--- Prompt ---
Express the lines from the one containing "1344x896 pixels." through the one containing "This screenshot has width=1248, height=808.", both included, as a JSON list of strings with one string per line and blank lines left out.
Start of Data section
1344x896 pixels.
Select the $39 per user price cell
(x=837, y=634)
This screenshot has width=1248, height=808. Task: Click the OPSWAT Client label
End of Data section
Start of Data section
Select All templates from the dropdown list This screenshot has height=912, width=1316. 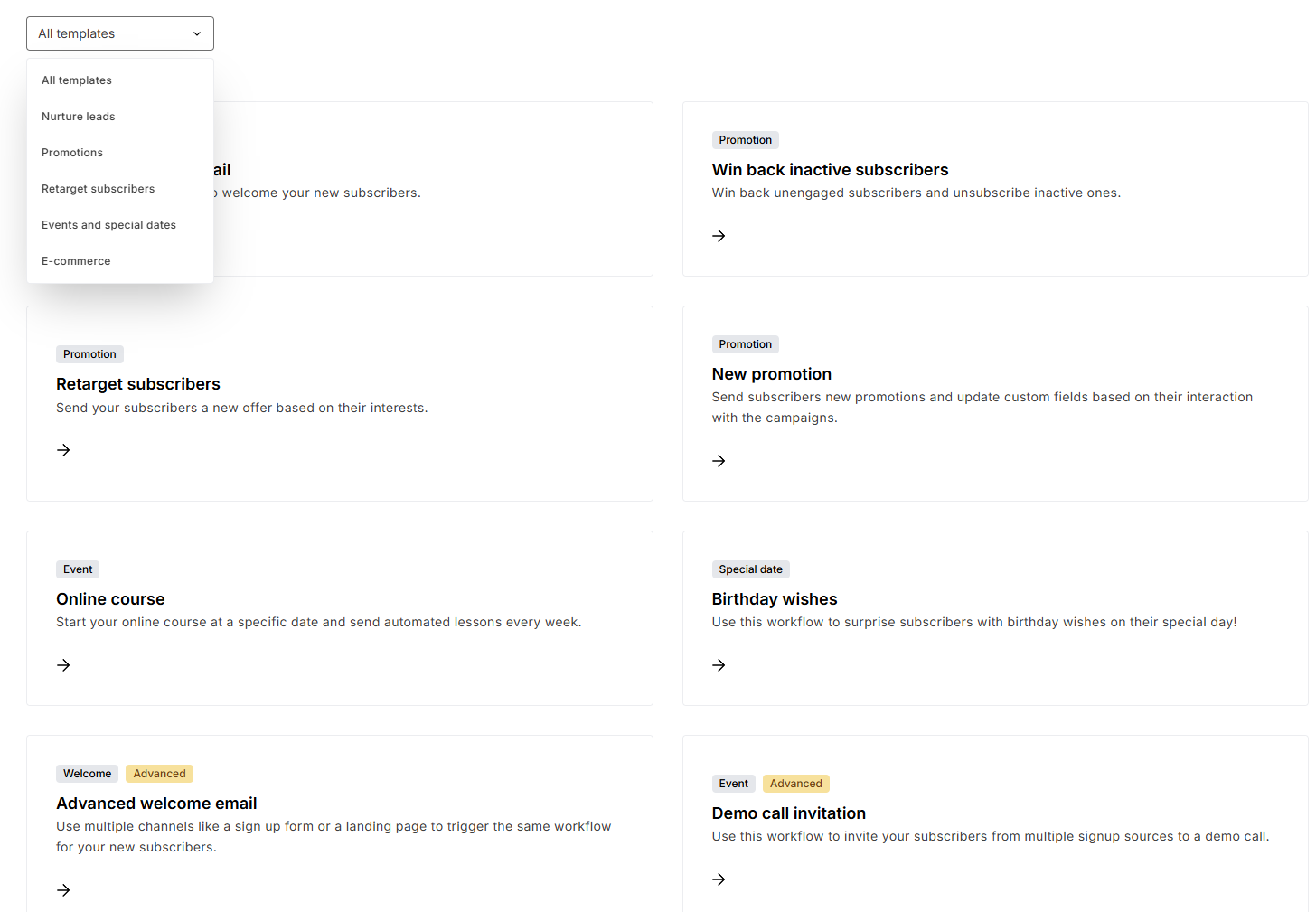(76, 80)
End of Data section
Start of Data section
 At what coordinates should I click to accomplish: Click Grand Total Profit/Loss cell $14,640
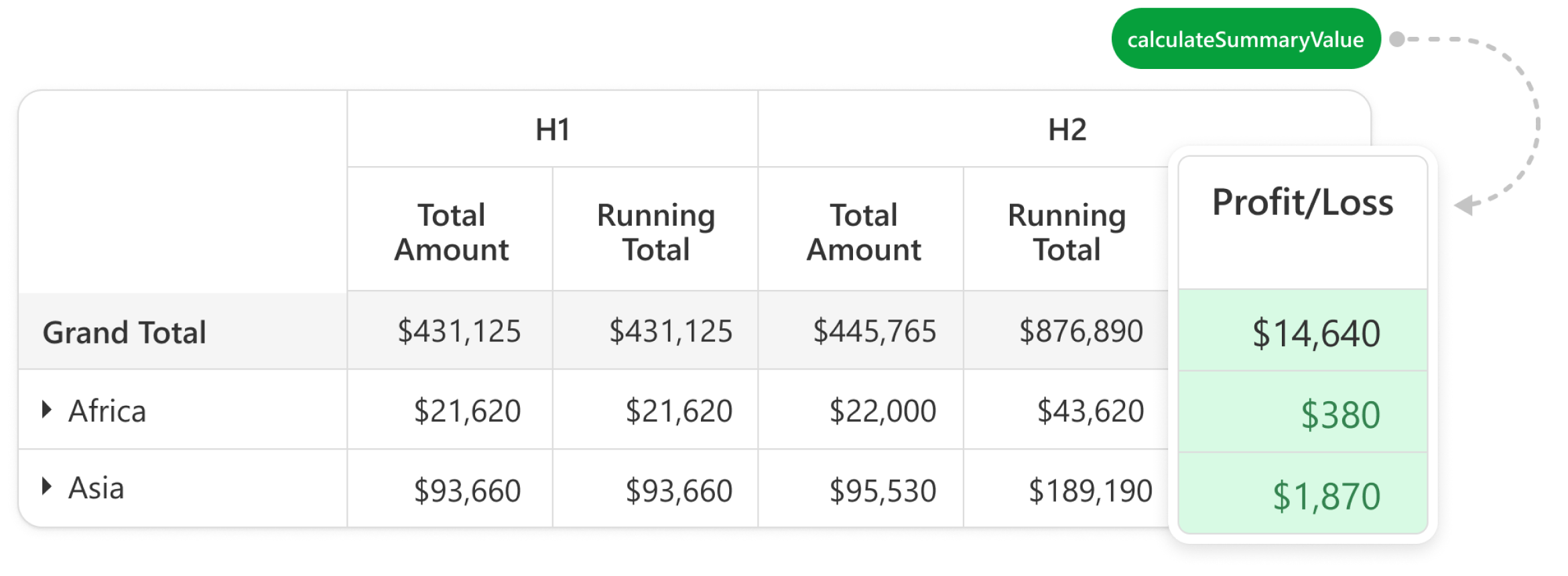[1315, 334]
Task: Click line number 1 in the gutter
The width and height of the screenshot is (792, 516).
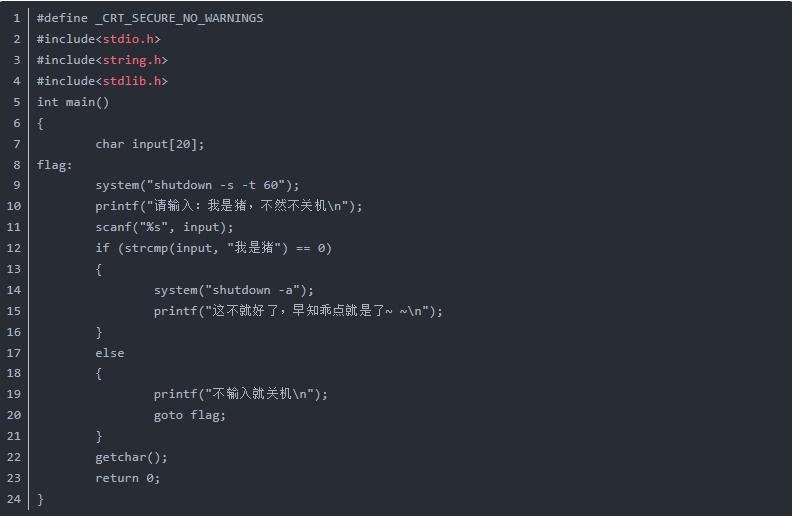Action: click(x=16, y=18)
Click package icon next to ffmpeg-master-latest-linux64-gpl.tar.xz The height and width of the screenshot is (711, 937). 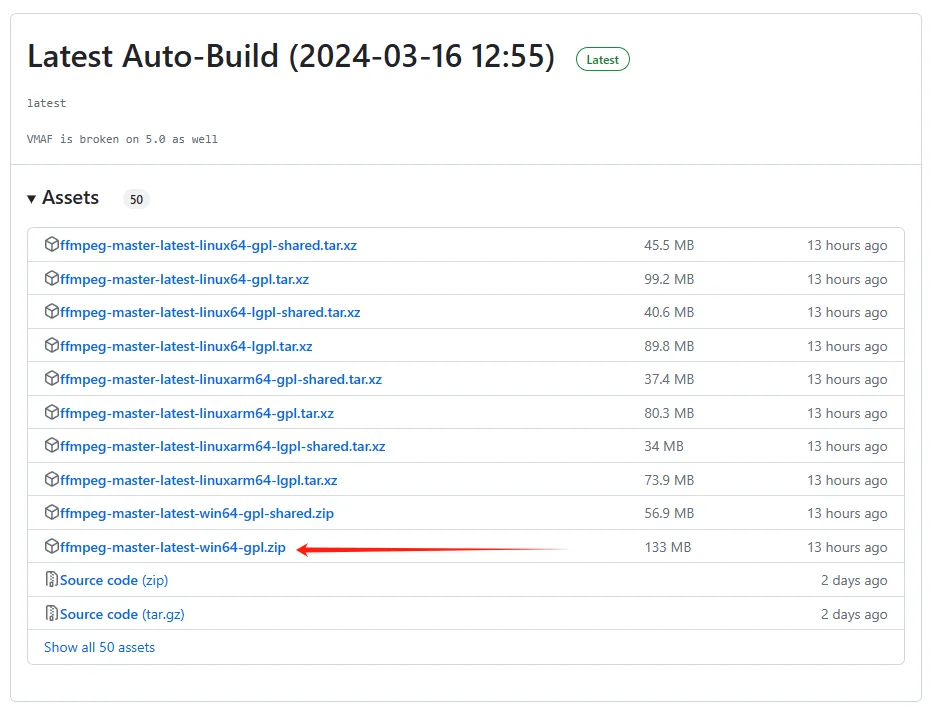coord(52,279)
End of Data section
--- Written response ---
[
  "1344x896 pixels.",
  "Select the $39 per user price cell",
  "(x=837, y=634)",
  "This screenshot has width=1248, height=808. Task: Click the OPSWAT Client label"
]